Reviewing a presentation done at last years Information on Demand conference by Centerpoint Energy
about Streams, they commented that to improve velocity of analysis, they considered increasing capacity of their data warehouse. But commented that a bigger warehouse meant bigger hardware.
Which sparks the question, Does Big Data Require Big Hardware? Emphatically, NO!
Earlier this week, I reviewed use cases of Hadoop
on the apache.org site, and it was rather surprising to see some of the huge clusters of hardware used to perform analytics. But in many of these use cases, sentiment analysis of blogs and tweets, index building of web sites, etc there is no need to save the data longer than what's needed to create the meta data. These use cases are much more suitable to real time analytic processing (RTAP) - analyze the data in memory, create meta data, and discard the original data. In the case of web pages, blogs, etc the data is all persisted elsewhere anyway - there's no need for a company to create a second copy of it (incurring the cost of managing all the data). One paper
cited the cost to manage data in a warehouse at between $500,000 and $1,000,000 per terabyte of storage. Wikipedia
cited $10,000 to $150,000 per terabyte for initial purchase of a warehouse, with 80% of the TCO from monitoring and tuning. Not to mention backups, disaster recovery, etc. If the initial costs are only 10% of the TCO, then again we see ranges of $100K to $1.5M per terabyte.

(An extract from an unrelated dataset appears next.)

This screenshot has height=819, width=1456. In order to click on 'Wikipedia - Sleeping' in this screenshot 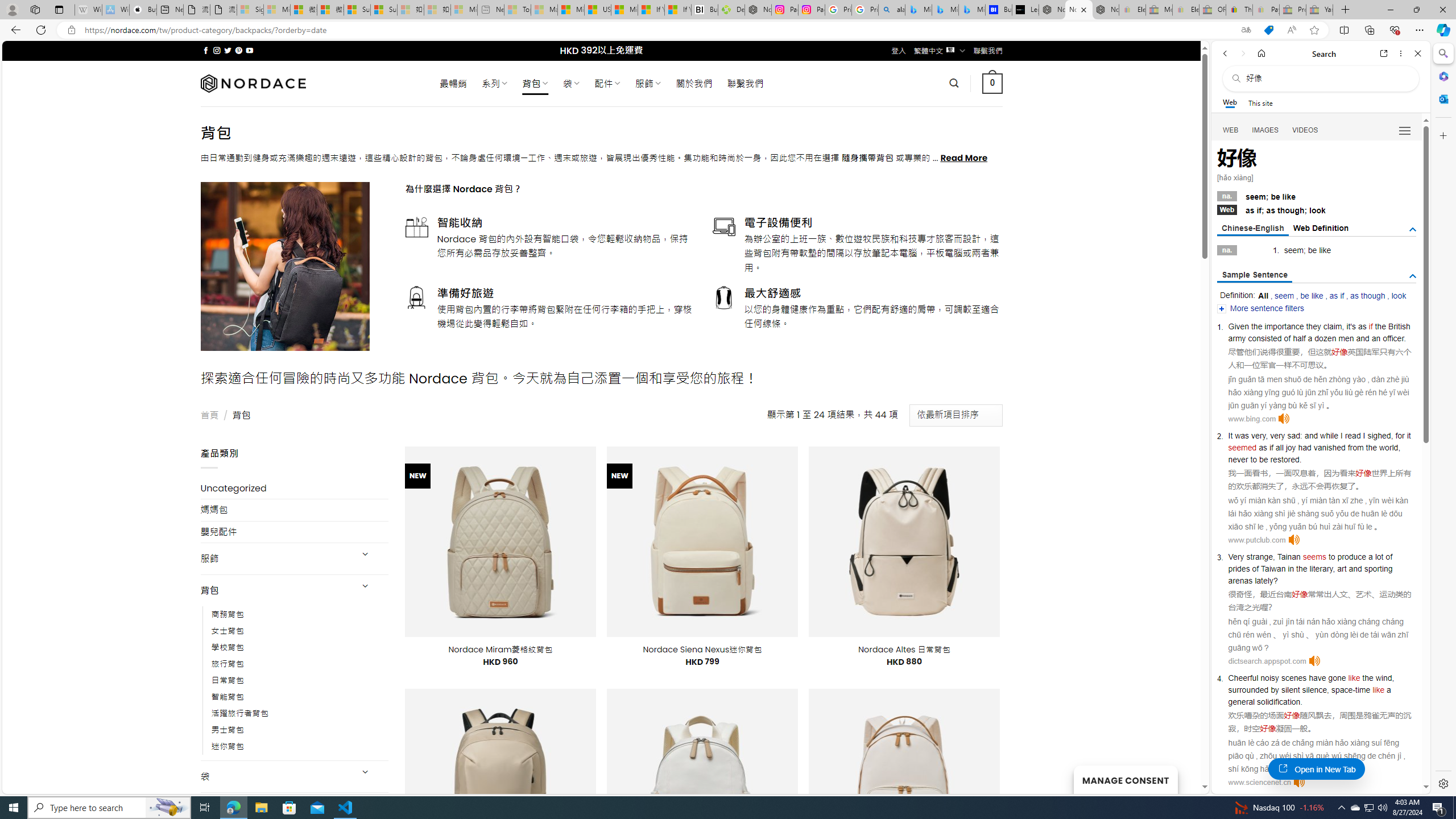, I will do `click(88, 9)`.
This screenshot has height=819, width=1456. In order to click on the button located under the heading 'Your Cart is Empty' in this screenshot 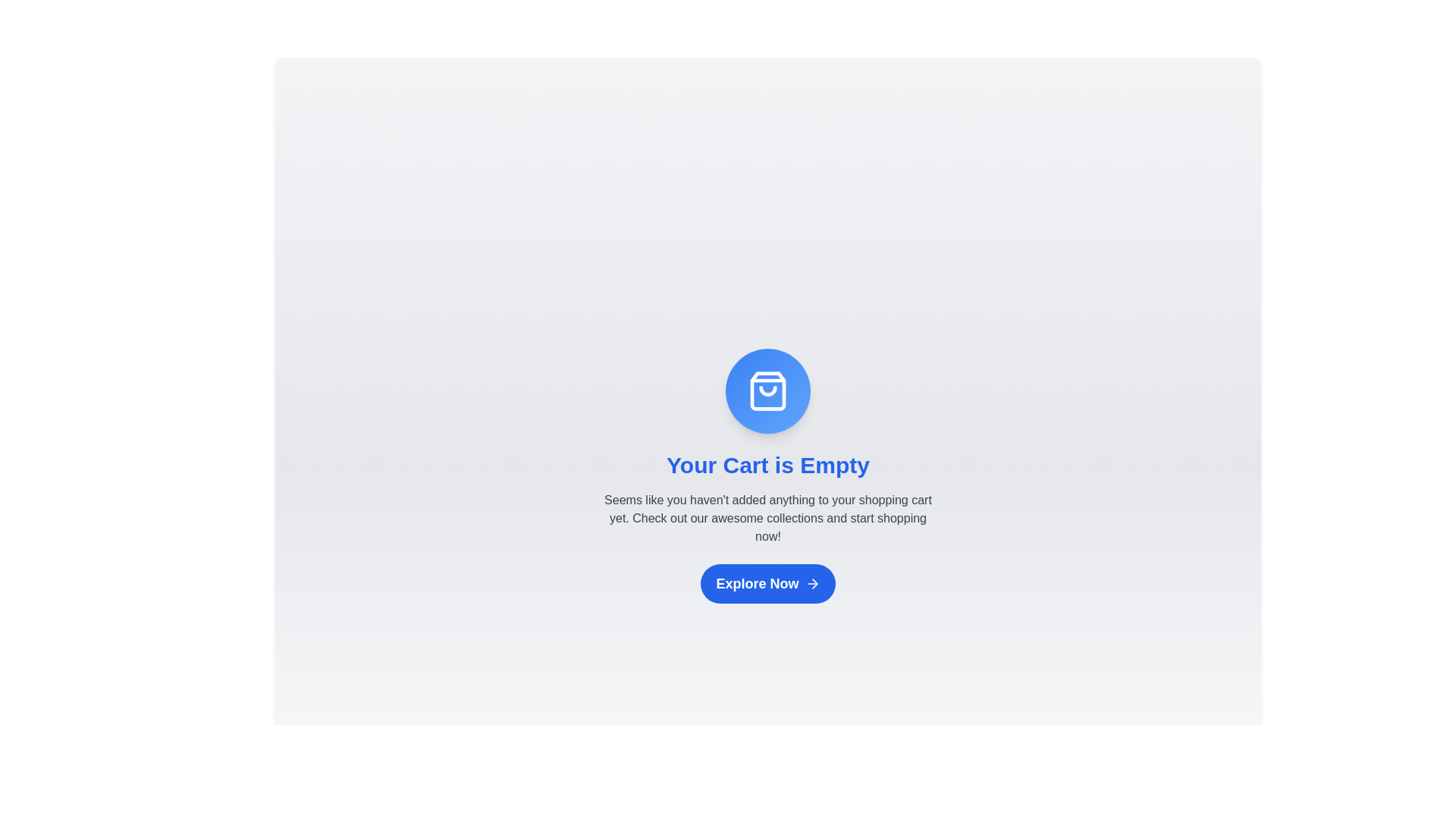, I will do `click(767, 583)`.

But doesn't a warehouse appliance or hadoop lower these costs? Well, yes, but ... one article said a Netezza appliance would all purchase of a terabyte of storage for $2,500 and that hadoop was merely $250 per terabyte. But again, if the TCO is 10x that number to manage, back up, restore you're up to $25K to $250K.
Streams with real time analytic processing (RTAP) allows you to analyze and get the results you need without saving the data, eliminating the TCO of managing the data over it's lifetime.
And we have more and more customers who are finding that Streams blazing speed means reduced hardware - 10x reduction in the number of blades for one customer application. Another company comparing log analysis and 39 different benchmark tests found that on the same hardware, Streams could handle at least 10x the number of events per second as other complex event processing systems. Early work to port a set of applications is indicating a 17x throughput improvement.
Does Big Data Require Big Hardware? NO..... by handling 10x the volume on the same hardware and by eliminating long term data management costs, a small number of x86 nodes can analyze your big data more effectively.
The question you must ask is, must the data be saved for the future? If not, then look to Streams to save money and improve operational efficiency.